In the March 26, 2018 episode of the fictional medical TV drama The Good Doctor
, the physicians are trying to treat a college student with injuries from a hazing incident and possibly other causes.
In one scene, one of the doctors on the team suggests that the student may have paroxysmal nocturnal hemoglobinuria. Another doctor says "PNH? The chances are 1 in a million" and the topic of PNH does not come up again.
The chances of acquiring PNH may be close to 1 in a million, but the chances of an average person having PNH at any given time are closer to 16 in a million. The TV show writers apparently didn't distinguish incidence
The incidence and prevalence of PNH are still not well-established.

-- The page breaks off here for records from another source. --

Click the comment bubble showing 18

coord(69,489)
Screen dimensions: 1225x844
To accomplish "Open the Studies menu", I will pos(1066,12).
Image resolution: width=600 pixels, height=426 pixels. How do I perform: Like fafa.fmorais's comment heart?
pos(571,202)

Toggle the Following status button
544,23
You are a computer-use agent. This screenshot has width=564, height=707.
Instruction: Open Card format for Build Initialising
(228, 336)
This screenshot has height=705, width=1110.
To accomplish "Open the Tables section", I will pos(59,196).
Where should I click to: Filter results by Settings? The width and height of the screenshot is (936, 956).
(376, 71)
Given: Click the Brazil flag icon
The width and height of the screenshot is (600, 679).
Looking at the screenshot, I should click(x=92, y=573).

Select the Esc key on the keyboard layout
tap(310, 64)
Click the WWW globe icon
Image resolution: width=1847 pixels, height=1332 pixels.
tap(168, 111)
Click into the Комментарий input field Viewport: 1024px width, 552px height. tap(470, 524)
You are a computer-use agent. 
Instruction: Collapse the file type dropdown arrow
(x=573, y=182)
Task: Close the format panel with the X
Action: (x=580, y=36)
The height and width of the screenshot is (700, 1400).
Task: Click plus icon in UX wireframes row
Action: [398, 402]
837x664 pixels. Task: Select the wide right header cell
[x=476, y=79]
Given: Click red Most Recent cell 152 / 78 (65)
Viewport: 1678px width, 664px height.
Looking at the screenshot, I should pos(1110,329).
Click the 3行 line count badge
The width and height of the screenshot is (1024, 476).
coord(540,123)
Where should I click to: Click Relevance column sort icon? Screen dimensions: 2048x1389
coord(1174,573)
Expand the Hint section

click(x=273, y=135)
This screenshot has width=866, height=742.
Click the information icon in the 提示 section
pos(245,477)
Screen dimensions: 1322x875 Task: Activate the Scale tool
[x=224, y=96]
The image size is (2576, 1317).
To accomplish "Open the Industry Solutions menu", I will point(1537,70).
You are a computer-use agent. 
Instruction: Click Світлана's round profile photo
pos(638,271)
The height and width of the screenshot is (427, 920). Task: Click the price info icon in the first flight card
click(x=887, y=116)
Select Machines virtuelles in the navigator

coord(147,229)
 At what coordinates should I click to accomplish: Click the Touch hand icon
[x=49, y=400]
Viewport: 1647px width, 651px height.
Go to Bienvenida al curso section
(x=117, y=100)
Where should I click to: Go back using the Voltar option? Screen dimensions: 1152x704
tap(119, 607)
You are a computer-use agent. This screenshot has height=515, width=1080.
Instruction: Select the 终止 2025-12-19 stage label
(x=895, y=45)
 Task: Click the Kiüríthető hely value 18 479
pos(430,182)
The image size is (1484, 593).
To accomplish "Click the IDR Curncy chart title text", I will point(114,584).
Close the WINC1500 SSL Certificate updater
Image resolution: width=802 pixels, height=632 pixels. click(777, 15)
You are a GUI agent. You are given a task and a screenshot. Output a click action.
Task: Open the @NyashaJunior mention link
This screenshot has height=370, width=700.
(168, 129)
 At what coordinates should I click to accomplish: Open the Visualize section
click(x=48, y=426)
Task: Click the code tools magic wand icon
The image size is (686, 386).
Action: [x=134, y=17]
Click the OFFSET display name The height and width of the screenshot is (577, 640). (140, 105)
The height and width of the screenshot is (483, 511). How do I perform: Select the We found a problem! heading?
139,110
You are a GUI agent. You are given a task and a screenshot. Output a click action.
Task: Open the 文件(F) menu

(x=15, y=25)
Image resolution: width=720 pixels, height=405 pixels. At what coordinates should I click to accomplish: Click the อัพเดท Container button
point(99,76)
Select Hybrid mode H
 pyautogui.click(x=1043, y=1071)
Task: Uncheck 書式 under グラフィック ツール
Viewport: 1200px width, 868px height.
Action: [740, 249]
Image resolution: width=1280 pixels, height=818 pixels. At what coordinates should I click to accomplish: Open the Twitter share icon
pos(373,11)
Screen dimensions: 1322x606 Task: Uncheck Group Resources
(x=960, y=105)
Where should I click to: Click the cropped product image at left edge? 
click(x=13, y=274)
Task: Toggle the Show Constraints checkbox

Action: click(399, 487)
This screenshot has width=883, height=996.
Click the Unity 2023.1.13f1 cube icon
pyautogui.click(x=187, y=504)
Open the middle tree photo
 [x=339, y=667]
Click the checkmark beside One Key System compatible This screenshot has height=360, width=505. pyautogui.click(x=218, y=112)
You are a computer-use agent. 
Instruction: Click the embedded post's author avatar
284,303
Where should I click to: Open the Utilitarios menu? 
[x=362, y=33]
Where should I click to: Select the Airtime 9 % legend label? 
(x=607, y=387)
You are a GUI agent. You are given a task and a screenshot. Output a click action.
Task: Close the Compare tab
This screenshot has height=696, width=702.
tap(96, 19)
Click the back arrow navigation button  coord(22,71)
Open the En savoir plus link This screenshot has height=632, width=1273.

Incidence measures the number of new PNH cases diagnosed per year, or over another time period. The Aplastic Anemia & MDS International Foundation reports estimates of 400 to 500 new PNH annual diagnoses in the U.S. Since the U.S. population is 325.7 million, that's an annual incidence rate of about 1.2 to 1.5 cases per million people.
Prevalence measures the number of people having PNH within the population. Past studies
in Great Britain and France found an incidence rate of about 1.3 cases per million people and a prevalence of about 16 cases per million people. That would put the U.S. PNH population at over 5000 people.
Viewers may not have learned much about PNH from this TV episode, but at least the disease was pronounced properly!